Another part of the problem, according to Spatz, is that the government in Liberia is perceived as “the private sector, the way to make money.”

“In many other countries, you have business people who make a lot of money and then enter politics. In Liberia, it is the inverse,” he said.

McGill, who just a few days before the sanctions paid a visit to Bong County in central Liberia, appears to be well aware of Liberians’ tolerance for corruption.

Speaking to the gathered crowd, he nonchalantly proclaimed, “Even if I was stealing the money and giving it to the Liberian people, that’s a good thing I’m doing, because at least I’m not stealing it and carrying it to Europe.”

The listeners showed no signs of surprise at the statement, cheering that they would prefer him to spend the hypothetically stolen money in Liberia.

That said, even ordinary Liberians seem to care deeply about the relationship with the U.S., which is presented as the homeland in the country’s national narrative.

“It is a major thing here when your regime is being termed as not a friend of Washington,” said Coleman.
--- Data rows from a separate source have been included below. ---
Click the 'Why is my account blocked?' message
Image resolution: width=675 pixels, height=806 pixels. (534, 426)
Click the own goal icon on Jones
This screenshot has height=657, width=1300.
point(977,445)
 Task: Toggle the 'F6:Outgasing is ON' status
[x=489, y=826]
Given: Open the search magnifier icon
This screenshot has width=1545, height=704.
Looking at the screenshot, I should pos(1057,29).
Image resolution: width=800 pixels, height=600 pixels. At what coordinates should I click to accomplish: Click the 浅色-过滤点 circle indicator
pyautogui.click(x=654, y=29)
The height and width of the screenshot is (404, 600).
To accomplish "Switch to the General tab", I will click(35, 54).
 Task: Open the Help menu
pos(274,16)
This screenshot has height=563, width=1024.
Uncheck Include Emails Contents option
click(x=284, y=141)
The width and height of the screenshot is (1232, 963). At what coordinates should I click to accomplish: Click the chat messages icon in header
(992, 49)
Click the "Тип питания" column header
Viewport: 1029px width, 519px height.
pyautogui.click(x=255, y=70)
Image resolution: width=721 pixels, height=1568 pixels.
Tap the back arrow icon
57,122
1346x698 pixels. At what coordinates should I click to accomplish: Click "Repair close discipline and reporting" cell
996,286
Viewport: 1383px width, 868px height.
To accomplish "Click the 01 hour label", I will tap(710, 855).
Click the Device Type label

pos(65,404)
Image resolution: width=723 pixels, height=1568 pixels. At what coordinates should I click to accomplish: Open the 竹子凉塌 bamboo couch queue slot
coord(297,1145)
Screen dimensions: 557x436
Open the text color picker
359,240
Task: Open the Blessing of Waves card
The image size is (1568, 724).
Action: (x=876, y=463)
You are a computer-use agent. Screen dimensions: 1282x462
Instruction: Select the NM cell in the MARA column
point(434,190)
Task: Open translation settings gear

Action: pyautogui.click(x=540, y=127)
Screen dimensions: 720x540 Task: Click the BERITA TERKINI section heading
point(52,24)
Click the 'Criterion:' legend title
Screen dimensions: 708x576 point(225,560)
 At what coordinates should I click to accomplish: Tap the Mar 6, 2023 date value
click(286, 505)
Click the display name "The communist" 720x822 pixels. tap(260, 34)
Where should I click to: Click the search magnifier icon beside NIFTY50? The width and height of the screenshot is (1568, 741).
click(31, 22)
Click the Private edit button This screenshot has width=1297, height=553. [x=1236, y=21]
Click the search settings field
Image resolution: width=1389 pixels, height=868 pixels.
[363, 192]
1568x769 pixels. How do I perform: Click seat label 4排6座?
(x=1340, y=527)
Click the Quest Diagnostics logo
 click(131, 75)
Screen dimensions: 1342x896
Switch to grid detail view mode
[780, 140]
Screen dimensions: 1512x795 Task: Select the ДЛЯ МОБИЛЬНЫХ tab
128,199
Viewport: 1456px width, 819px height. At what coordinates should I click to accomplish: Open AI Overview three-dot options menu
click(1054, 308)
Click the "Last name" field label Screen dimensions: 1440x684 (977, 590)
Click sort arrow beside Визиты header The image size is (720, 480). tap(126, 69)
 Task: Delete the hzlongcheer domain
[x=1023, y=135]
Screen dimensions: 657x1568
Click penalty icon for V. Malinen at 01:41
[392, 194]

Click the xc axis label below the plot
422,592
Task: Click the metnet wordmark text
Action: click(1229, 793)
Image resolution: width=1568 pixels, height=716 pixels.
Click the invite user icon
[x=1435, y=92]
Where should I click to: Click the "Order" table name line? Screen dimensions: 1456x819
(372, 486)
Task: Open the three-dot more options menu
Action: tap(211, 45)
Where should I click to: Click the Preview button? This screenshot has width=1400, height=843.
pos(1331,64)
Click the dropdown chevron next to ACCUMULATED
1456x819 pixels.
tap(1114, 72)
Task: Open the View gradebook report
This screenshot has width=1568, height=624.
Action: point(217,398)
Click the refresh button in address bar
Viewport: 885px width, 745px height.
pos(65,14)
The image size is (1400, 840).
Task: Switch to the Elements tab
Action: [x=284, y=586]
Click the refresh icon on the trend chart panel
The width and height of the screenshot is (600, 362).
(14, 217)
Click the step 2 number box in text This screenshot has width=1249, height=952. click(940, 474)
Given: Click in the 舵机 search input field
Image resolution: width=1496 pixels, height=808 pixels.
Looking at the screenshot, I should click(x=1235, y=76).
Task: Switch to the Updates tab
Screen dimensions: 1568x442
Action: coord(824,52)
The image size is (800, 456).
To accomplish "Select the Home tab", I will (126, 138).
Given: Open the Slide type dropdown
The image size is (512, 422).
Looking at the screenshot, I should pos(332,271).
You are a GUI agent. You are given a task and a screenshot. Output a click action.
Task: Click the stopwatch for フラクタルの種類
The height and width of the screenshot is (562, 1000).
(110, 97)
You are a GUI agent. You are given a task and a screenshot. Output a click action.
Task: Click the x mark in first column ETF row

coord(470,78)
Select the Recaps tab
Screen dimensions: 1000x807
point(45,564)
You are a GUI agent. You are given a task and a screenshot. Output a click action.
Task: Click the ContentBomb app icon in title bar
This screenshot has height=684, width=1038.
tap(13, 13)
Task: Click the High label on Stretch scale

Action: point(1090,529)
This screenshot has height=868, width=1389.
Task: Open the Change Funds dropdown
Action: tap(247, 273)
“The U.S. is a mythical father figure. This step has symbolism,” said Spatz.

The U.S. Ambassador to Liberia, Michael McCarthy, indicated that Weah’s invitation to the Summit of African Leaders to be held in December in Washington still stands, which might be interpreted as a declaration of continued support for the President.

Spatz, nevertheless, suggested that there might be one more message contained in the imposed sanctions.

“This is a shot over the bow. The way to read this is that the U.S. is sending an incredibly strong signal to the administration and Weah himself that they are aware of what is happening in Liberia and will intervene if necessary,” he explained.